▶ _ЗАДАНИЕ_:
Перепишите дословно часть приведённого ниже отрывка о плюралистах, которая начинается со слов, содержащих «Еврокоммунизм — надежда, а», и заканчивается словами «к национальному со­знанию!».

▶ _ВЫБРАННЫЙ ОТРЫВОК_:
Комично печальное впечатление от того, как плю­ралисты несут и слагают свои жалобы и надежды к сто­пам Запада, ослеплённо не видя, что Запад сам себя уже не способен защитить.
Кто активнее, кто менее, они спешат преподнести Западу свои советы, как держаться относительно комму­низма. Но вместо ожидаемого плюралистического спект­ра мы и тут встречаем довольно унылое однообразие. Мы уже видели, что по их оценкам либо не коммунизм вино­ват в том, что делается в СССР, либо даже это вообще не коммунизм. — «Борются против коммунизма и тем расхо­дуют силы впустую.» Чёрную и опасную работу — снова, и впредь, и вечно выстаивать против живого коммуниз­ма — они оставляют другим. Себе они видят более акту­альные задачи. — «Логически невозможно доказать, что русский вариант коммунизма единственно возмо­жен.» — «Кто знает, возможен и бархатный коммунизм?» «Чего нам бояться? Зачем рисовать грандиозный
образ мирового зла? ... Они тоже начинали с борьбы за добро.» (Померанц. И даже я бы добавил: во скольких странах прямо сегодня на наших глазах начинают с борьбы за до­бро при помощи автоматов и ракет.) А вот европейские марксистские компартии — это «грозная опасность Со­ветскому Союзу». — «Мне не хочется встречать анафемой первые шаги еврокоммунизма.» «Такое важное явление, как еврокоммунизм.» (А меж тем — он уже и испарился.)
Еврокоммунизм — надежда, а угроза — это русская «националистическая банда», которая всё уже пригото­вила, чтобы сменить Брежнева в СССР. И когда касается этого — ещё острее сужается весь ожидаемый спектр плю­рализма. «Проблема национализма» — любимейшая для их изданий, и даже когда вот сейчас собрались в Бостоне на литературную вроде бы конференцию — то сразу же и сбились на проблему «национализма». И — одиноко, и — осуждаемо прозвучали отдельные голоса (да и совсем не тех философов, кем наполнена эта глава), что, может быть, этот пресловутый «национализм» — попытаться бы понять? и даже войти с ним в союз? Нет! нет! — отрезали вершители, выступая и по дважды. И — восстановили то единомыслие, какое беспомешно течёт все эти годы по их плюралистическим каналам и в западные уши. Не дать, не дать русским очнуться к национальному со­знанию!

(Сохранённые записи)
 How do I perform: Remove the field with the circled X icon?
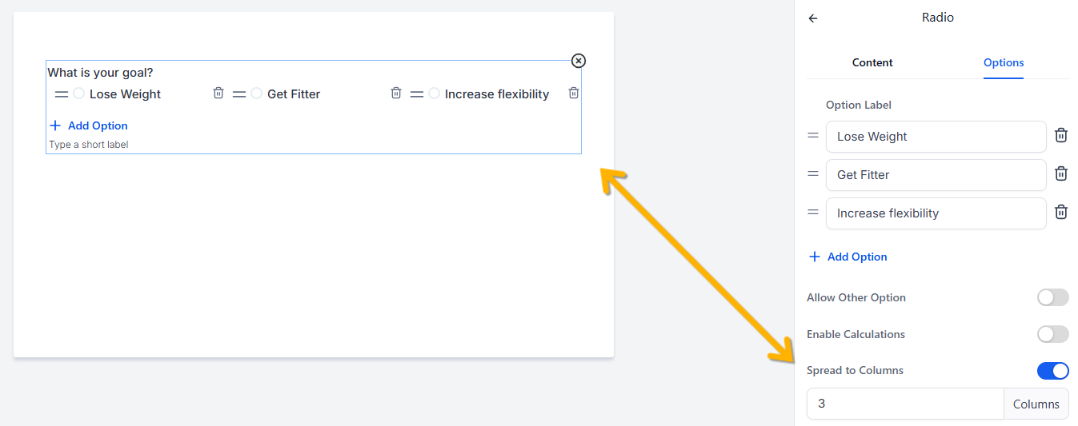pos(579,61)
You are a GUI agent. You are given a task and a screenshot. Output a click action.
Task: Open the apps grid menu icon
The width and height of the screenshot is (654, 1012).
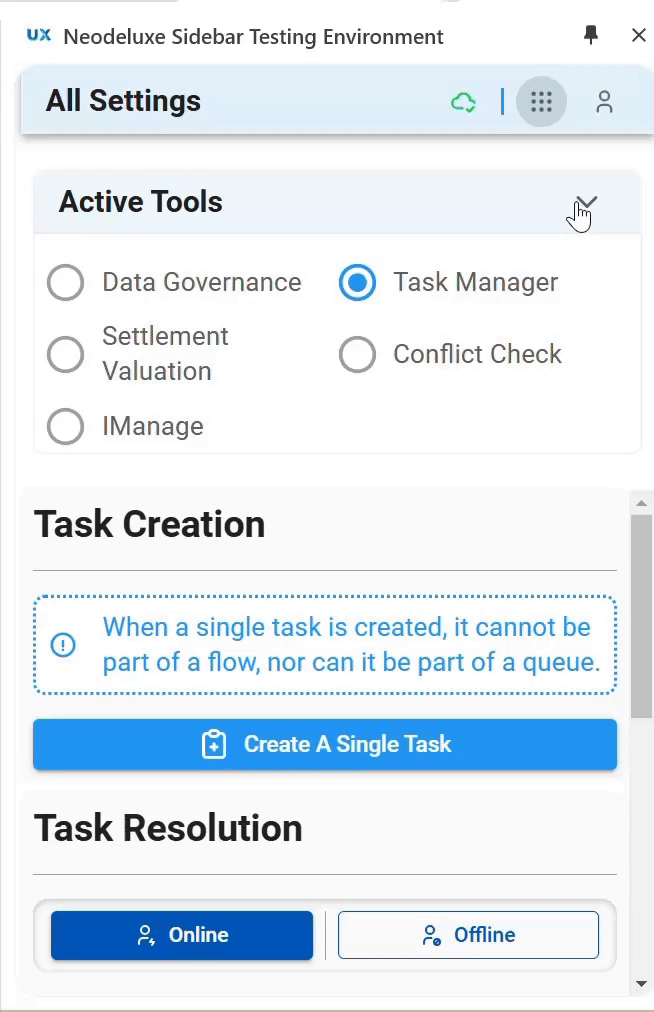(541, 101)
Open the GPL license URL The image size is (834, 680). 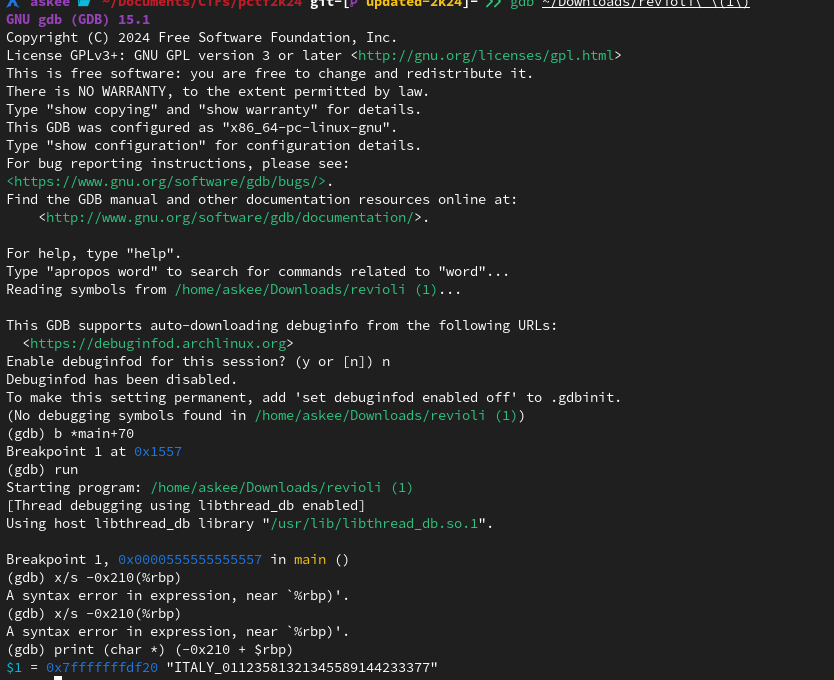pyautogui.click(x=486, y=55)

▶ _ОТВЕТ К ЗАДАНИЮ_:
Еврокоммунизм — надежда, а угроза — это русская «националистическая банда», которая всё уже пригото­вила, чтобы сменить Брежнева в СССР. И когда касается этого — ещё острее сужается весь ожидаемый спектр плю­рализма. «Проблема национализма» — любимейшая для их изданий, и даже когда вот сейчас собрались в Бостоне на литературную вроде бы конференцию — то сразу же и сбились на проблему «национализма». И — одиноко, и — осуждаемо прозвучали отдельные голоса (да и совсем не тех философов, кем наполнена эта глава), что, может быть, этот пресловутый «национализм» — попытаться бы понять? и даже войти с ним в союз? Нет! нет! — отрезали вершители, выступая и по дважды. И — восстановили то единомыслие, какое беспомешно течёт все эти годы по их плюралистическим каналам и в западные уши. Не дать, не дать русским очнуться к национальному со­знанию!